Opening: 14 sabato aprile 2018, dalle 18.00

Periodo: 17  aprile – 16 giugno 2018
Sede: VisionQuesT 4rosso contemporary photography, piazza Invrea 4r, 16123 Genova
telefono: +39 010 2464203, +39 335  6195394
Orario: dal martedi al sabato 15.00 – 19.00 e su appuntamento. Martedì 24 aprile la Galleria rimarrà chiusa.
Per informazioni: info@visionquest.it

Sarà presente l’artista.

VisionQuesT 4rosso e’ lieta di presentare la prima personale in Italia di Claudius Schulze “State of Nature”
La ricerca alla base di questo progetto si domanda in che misura le protezioni costruite dall’uomo contro le calamità naturali diventano parte integrante del paesaggio europeo.Claudius Schulze (classe 1984) ha percorso circa 50.000 km in Europa sul suo furgone con una piattaforma rialzante, capace di sollevare lui e il suo banco ottico 4×5”, fotografando quelli che sembravano essere meravigliosi e pittoreschi paesaggi, ampie vedute panoramiche di luoghi in cui la bellezza della natura è stata sapientemente progettata per resistere ai disastri.
In questa era di cambiamenti climatici e di innalzamento del livello dei mari, la cultura benestante europea ha impiegato infatti le migliori e più brillanti menti dell’ingegneria civile per produrre difese contro le catastrofi naturali, sforzandosi di creare vedute “pittoresche” che sono in realtà artificiali e come afferma il pittore inglese del XVIII secolo William Giplin, “il pittoresco è l’addomesticamento della natura in un parco paesaggistico. Il pittoresco riduce la natura al piacevole e consumabile. “In ognuna delle fotografie di Schulze c’è sempre qualcosa di non proprio perfetto: i panorami alpini sono attraversati dai paraneve, la costa del mare del Nord come altre spiagge sabbiose, sono solcate e protette da frangiflutti, pareti di dighe minacciose incombono sui giardini delle case, tunnel tagliano montagne come ferite, argini artificiali confinano fiumi e laghi di montagna, pale eoliche contrastano l’energia del vento trasformandola in elettricità.
Tutte queste difese e barriere diventano prerogative per ognuno di questi paesaggi: il sole brilla sulla superficie dei laghi di montagna solo perché è stato arginato artificialmente, le dune si ergono solo perché sono protette contro le mareggiate.

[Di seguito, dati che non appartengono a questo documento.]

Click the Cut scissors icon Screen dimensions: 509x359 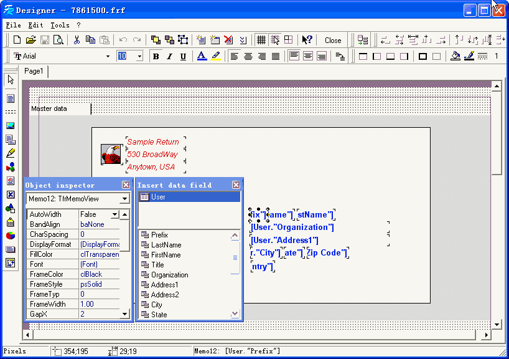(x=77, y=40)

Come dice Oskar Piegsa nel suo saggio dedicato a questo progetto “Queste foto non si focalizzano sulla definizione del confine tra cultura e natura. Al contrario: ci mostrano molto chiaramente quanto le due sfere si uniscono l’una all’altra. Nel mondo attuale, l’antropocene del nostro pianeta, sta subendo infatti riscaldamenti, erosioni, deforestazioni, acidificazioni degli oceani, estinzioni e molto di più”.
Per adesso, possiamo ancora trarre benefici dal costante cambiamento climatico attraverso il nostro consumismo. Le calamità per le quali ci siamo attrezzati e che sono le conseguenze delle nostre azioni, sono sentite in gran parte altrove e non nel “Vecchio Continente”. Al momento possiamo ancora illuderci e vivere spensierati, credendo nella bellezza pittoresca della natura, mentre altrove il potere catastrofico della stessa colpisce più duramente di quanto non abbia mai fatto.

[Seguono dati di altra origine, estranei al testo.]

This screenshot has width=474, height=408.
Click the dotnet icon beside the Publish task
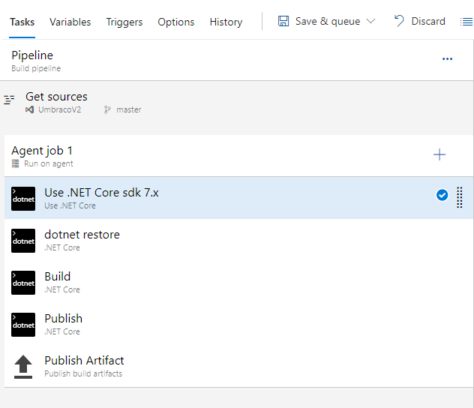[x=23, y=324]
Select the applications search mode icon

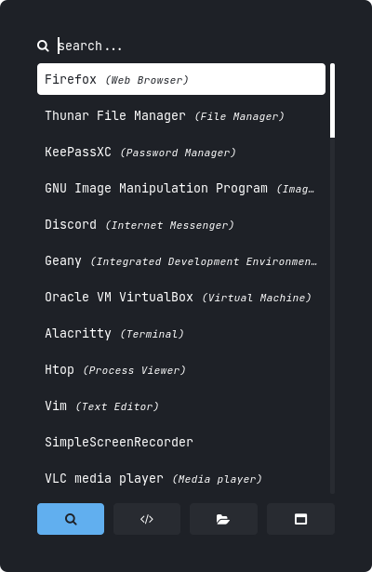(71, 519)
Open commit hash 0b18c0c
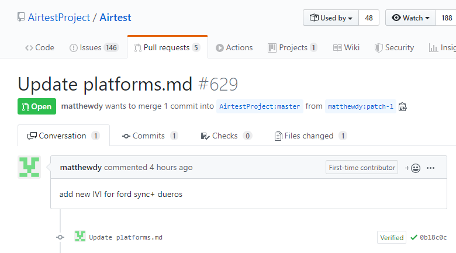 [x=433, y=237]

Le fotografie di Claudius Schulze sono un’indagine visiva su come queste protezioni contro i cambiamenti climatici, creati dall’uomo, sono diventati inseparabili dai paesaggi idilliaci cosi come li conosciamo adesso. Durante la storia dell’umanità non solo la natura è cambiata ma è anche cambiato il modo in cui la percepiamo. Questi paesaggi sono lo specchio di come siamo arrivati a vedere il mondo: bello, sicuro e senza preoccupazioni. Eppure abbiamo quasi dimenticato quanto il duro lavoro di geologi e ingegneri è fondamentale per mantenerlo cosi.
“La natura idilliaca”, afferma Schulze, “ è in realtà un prodotto di enti di protezione che lavorano duramente per mantenere l’ordine. Gli uominii hanno modellato il paesaggio del pianeta in modo così drammatico che i nostri strumenti di protezione sono diventati parte dell’ambiente, mescolandosi perfettamente nello scenario”

Veniamo sfidati a fermarci di fronte a queste fotografie e ad immergerci in esse, continuando le nostre vite coscientemente inconsapevoli di tutte le strutture “protettive” che ci circondano.
Proviamo ad immaginare il paesaggio senza di loro… ce la possiamo fare?